Only the lines from the one containing "Task: Click the results panel scrollbar" through the end of the entries are wanted, retyped exactly and without pictures.

Start of RECORDS

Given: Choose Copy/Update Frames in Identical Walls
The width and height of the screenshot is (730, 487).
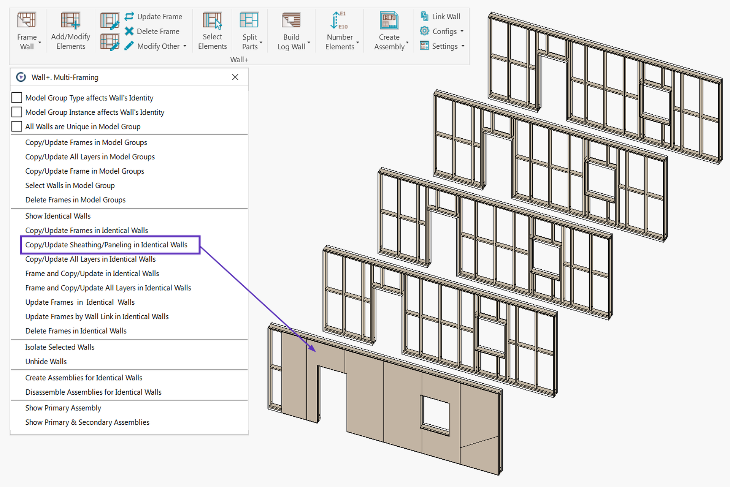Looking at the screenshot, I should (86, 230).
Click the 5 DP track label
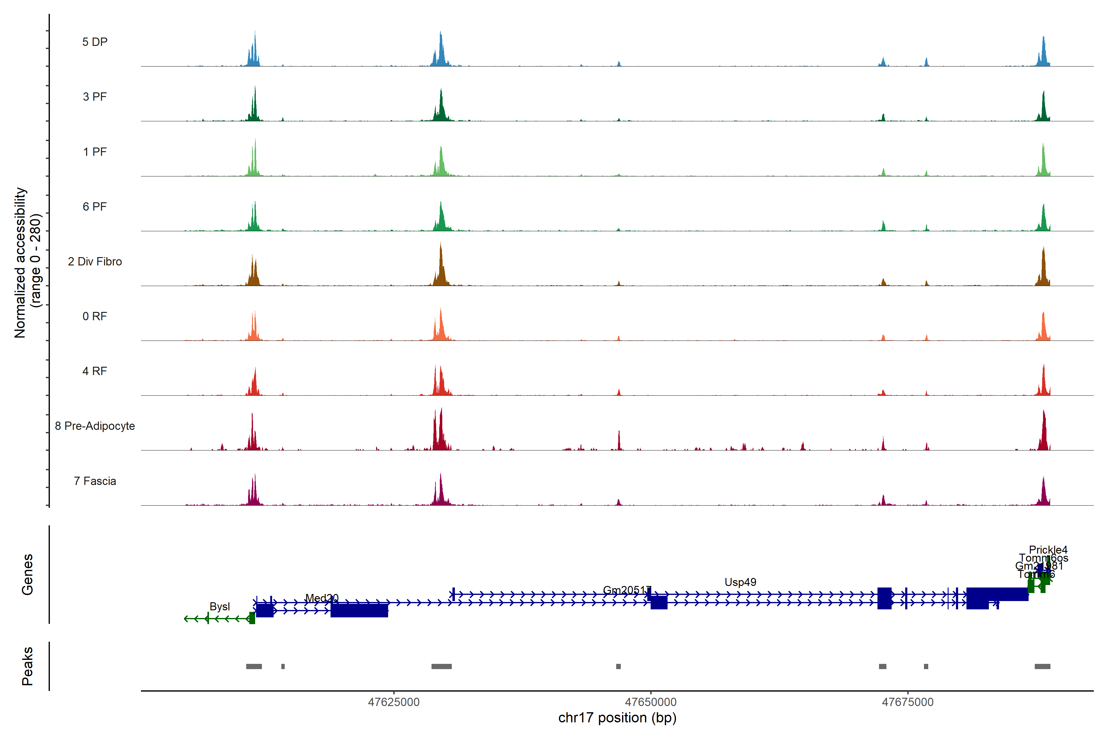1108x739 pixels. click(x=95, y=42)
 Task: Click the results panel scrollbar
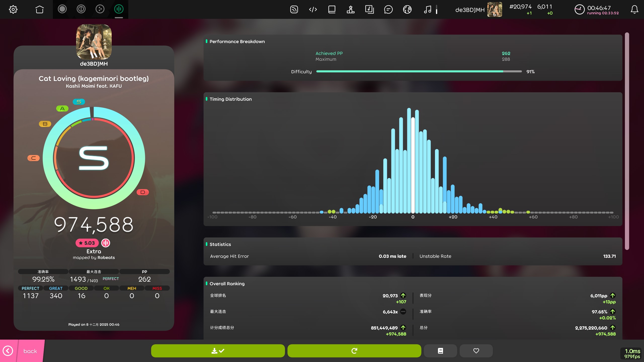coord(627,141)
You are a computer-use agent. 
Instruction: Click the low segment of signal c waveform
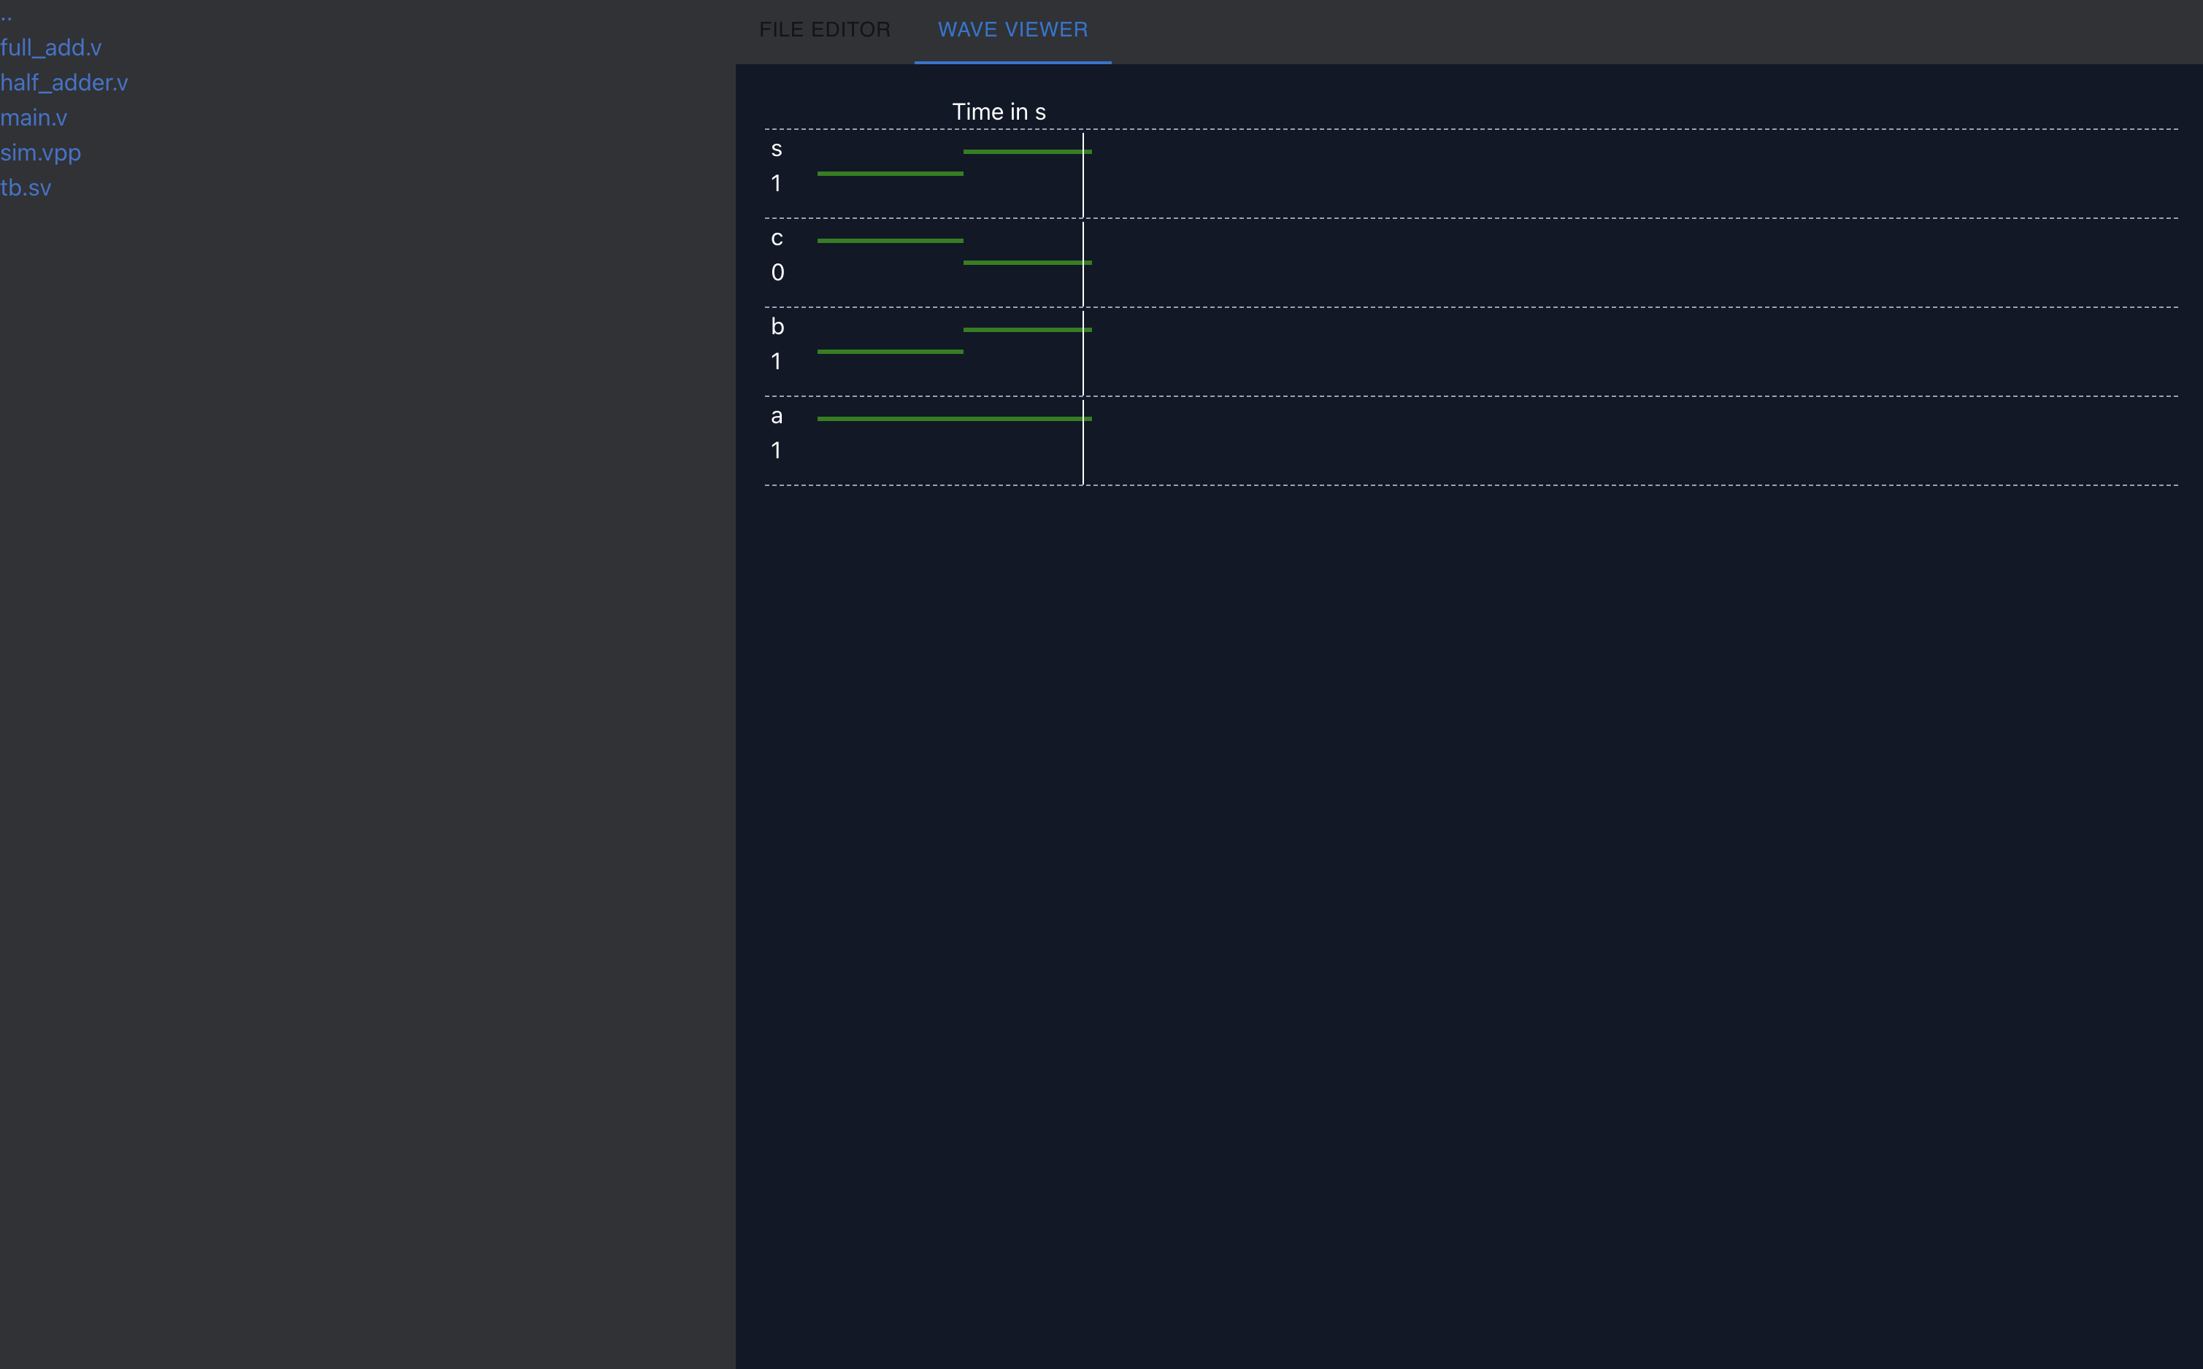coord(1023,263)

End of RECORDS

- RESULT
 Task: Click the results panel scrollbar
coord(627,141)
You are a computer-use agent. 
Instruction: Click the low segment of signal c waveform
coord(1023,263)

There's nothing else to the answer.